In fin dei conti parliamo di un corridore ancora giovane, appena 24 anni, che il suo posto nel ciclismo che conta se lo è guadagnato e che nel team ha un ruolo importante, a metà fra l’ultimo uomo per Giacomo Nizzolo e il finalizzatore, almeno in certi tipi di arrivi.

Per il vogherese quest’anno 53 giorni di gara con 4 Top 10, tutte ottenute in agosto

«In Spagna ho iniziato a sentire le gambe proprio come volevo – afferma mentre è ancora in giro per l’Europa – già nella seconda tappa avrei potuto dire la mia, ma non ero ancora nella condizione giusta, eppure ho colto la decima piazza il che significava che cominciavo a funzionare. Nell’ultima tappa eravamo d’accordo che avrei tirato per Giacomo, ma sull’ultimo strappo si è staccato così ho preparato lo sprint e Bittner mi ha battuto di poco».

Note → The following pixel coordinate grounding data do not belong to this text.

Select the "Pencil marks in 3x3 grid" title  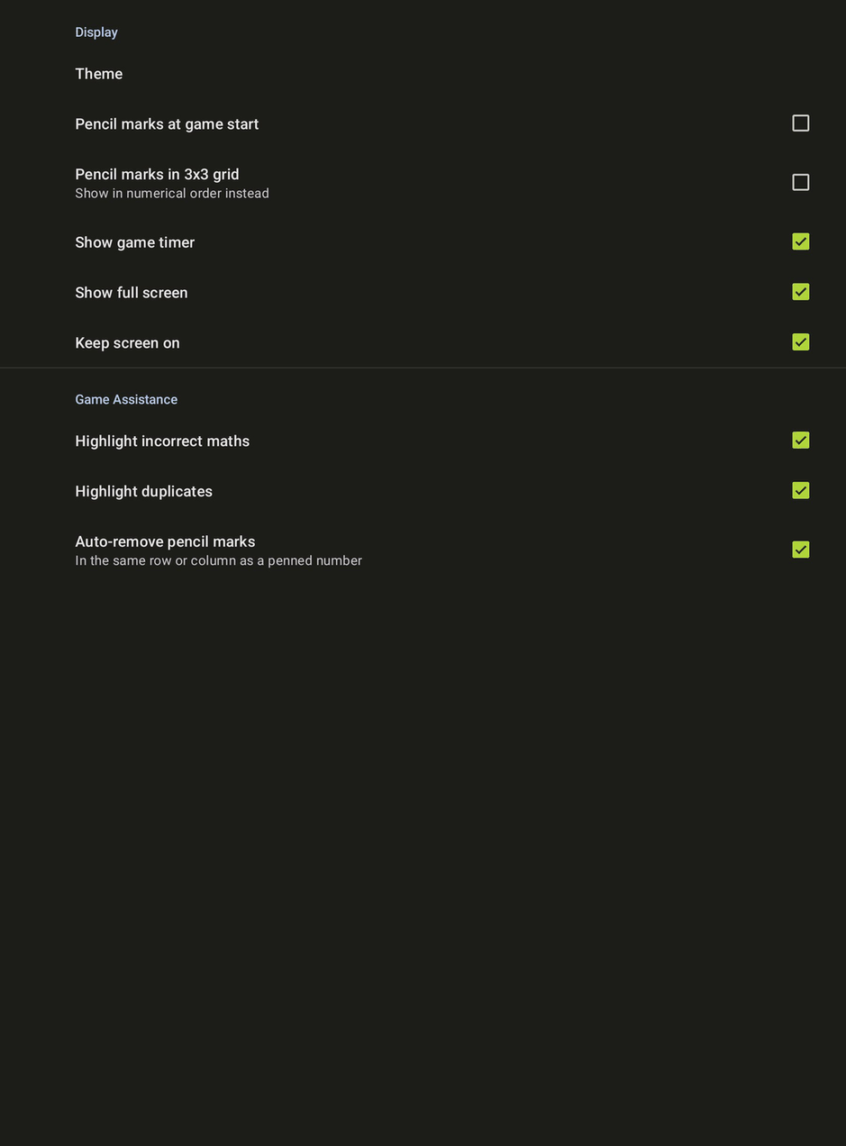157,174
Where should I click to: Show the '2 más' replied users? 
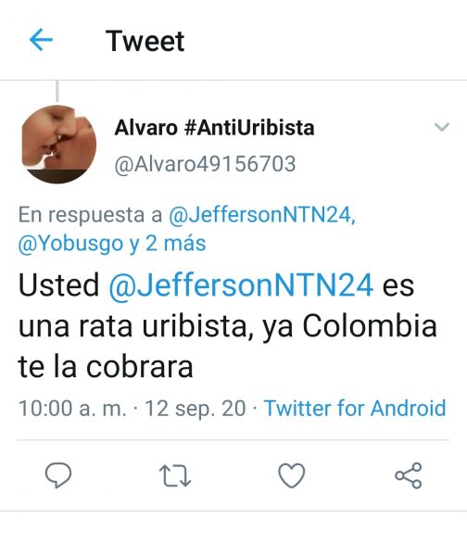(176, 244)
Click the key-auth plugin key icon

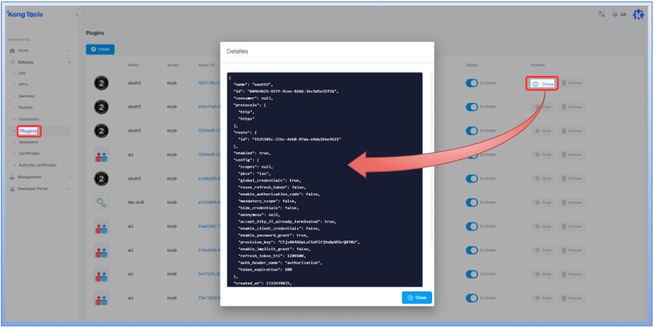(x=100, y=203)
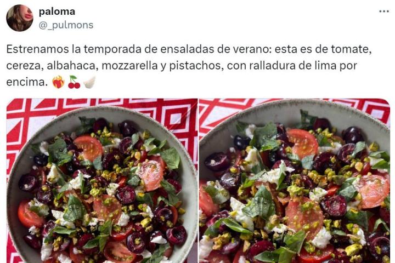Click the word encima before the emojis
395x263 pixels.
27,82

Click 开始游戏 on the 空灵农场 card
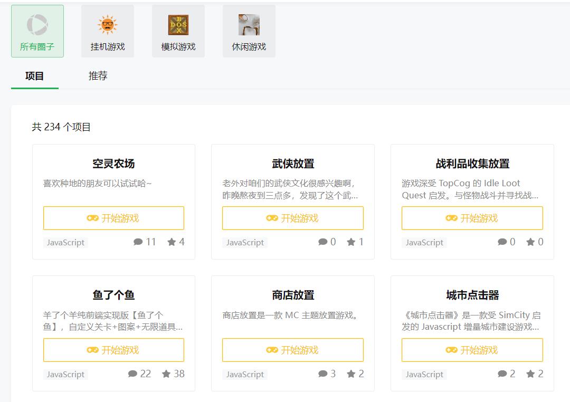click(114, 218)
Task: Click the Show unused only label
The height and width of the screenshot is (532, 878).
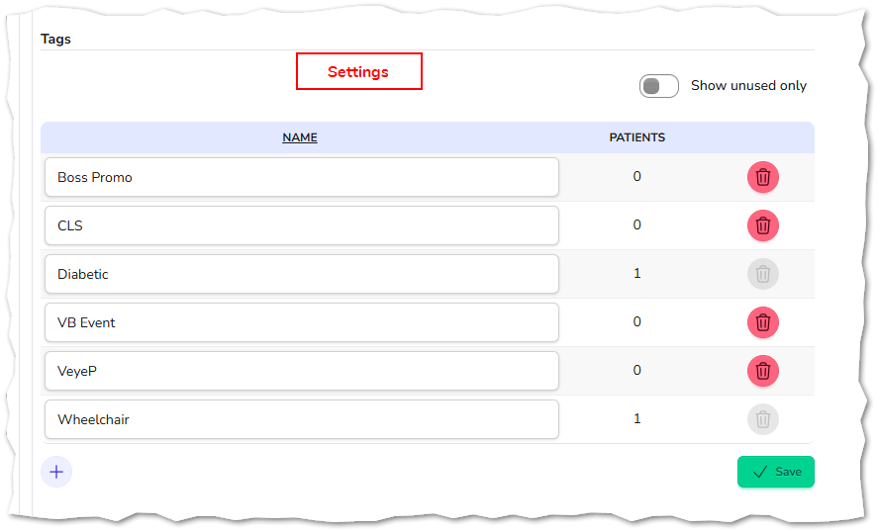Action: [748, 86]
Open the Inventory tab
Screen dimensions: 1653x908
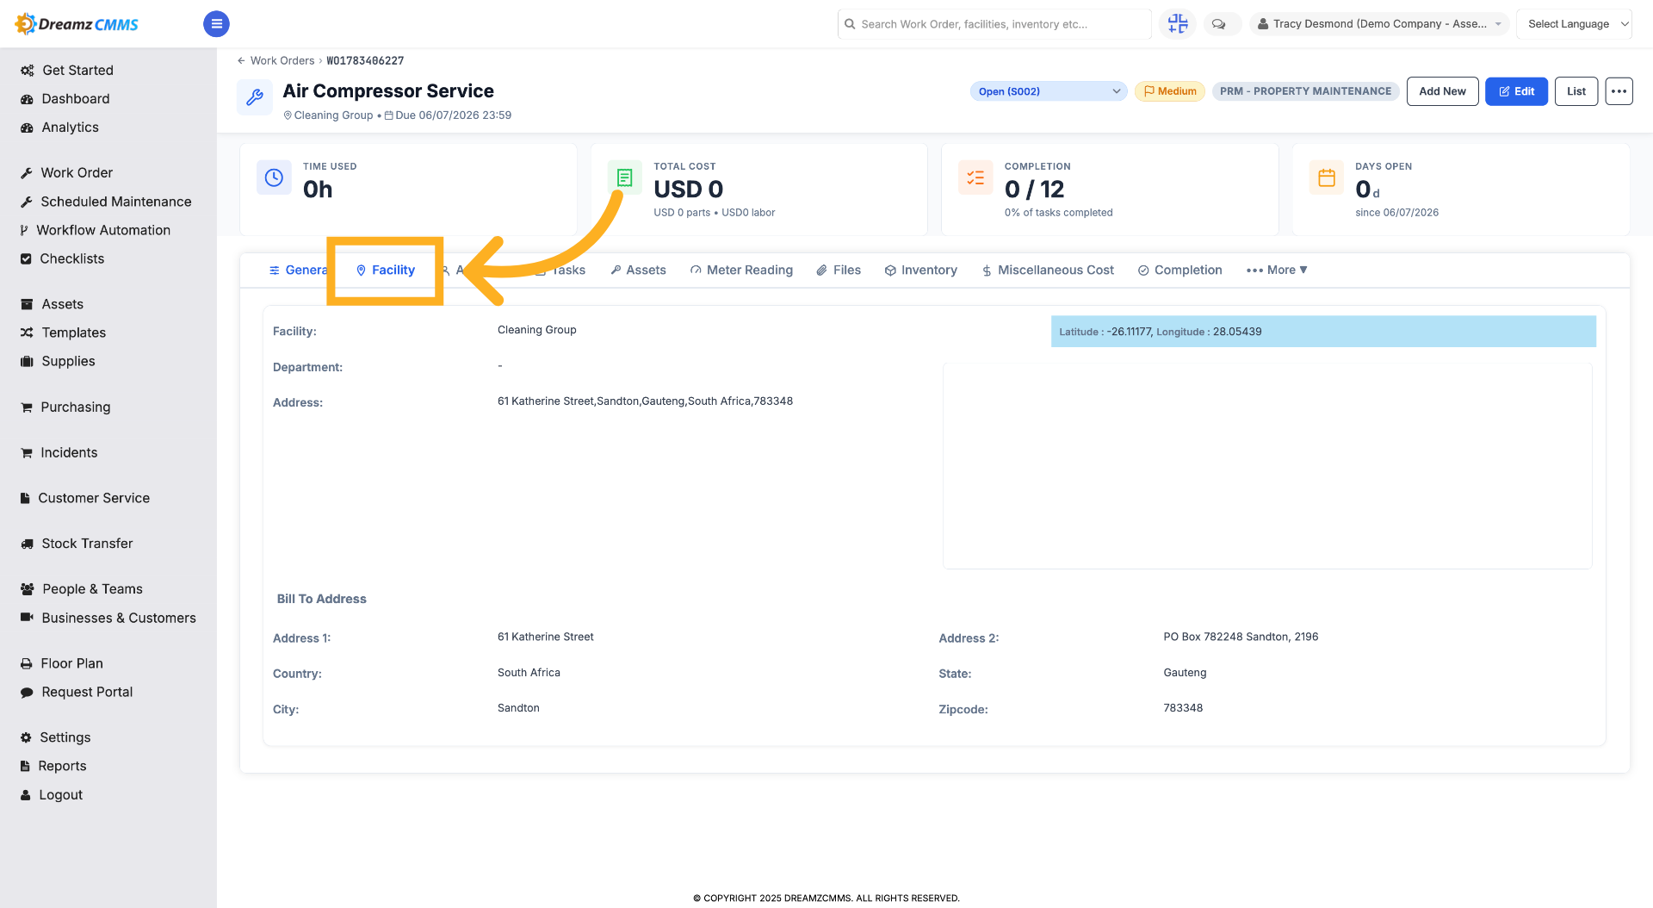point(920,271)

Come ti trovi a lavorare con Nizzolo?

Benissimo, siamo anche in camera insieme nelle trasferte che condividiamo proprio per trovare un sempre più stretto feeling. Parliamo molto, mi dà consigli, gli stimoli giusti. Il suo insegnamento principale è che in questo mondo non c’è nulla di facile, devi guadagnarti ogni cosa con il sudore della fronte facendo piccoli passi. Sto imparando molto da lui.

Tappa finale alla Vuelta a Burgos con Bittner che beffa Parisini, decisamente amareggiato
Tappa finale alla Vuelta a Burgos con Bittner che beffa Parisini, decisamente amareggiato
Giacomo ha avuto per te parole molto lusinghiere, quasi da suo erede…

Lo apprezzo molto, spero sia proprio per quel feeling che si è instaurato anche fuori dalle corse. Mi accorgo che in gara gli chiedo tanto, nella gestione delle corse e lui è sempre disponibile. D’altronde si vede che ha un occhio diverso, coglie momenti che a me sfuggono ancora. La squadra ha puntato molto su di noi, non è un caso se i nostri calendari per la maggior parte coincidono.

Tu nella maggior parte dei casi hai detto di essere il suo pesce pilota. Come ti trovi in questo ruolo?

E’ una vera e propria scuola, è un compito importante per svolgere il quale serve innanzitutto una grande fiducia reciproca. Non s’inventa, serve tempo anche per sincronizzare i movimenti. Io d’altro canto sono uno sprinter diverso da lui, sono veloce ma non abbastanza per le volate a gruppo compatto, mentre Nizzolo è un velocista puro che ha sempre uno straordinario colpo di pedale. Io ho già svolto questo compito al servizio di Moschetti, ora con Nizzolo continuo a crescere. Poi, quando capita l’occasione non mi tiro certo indietro…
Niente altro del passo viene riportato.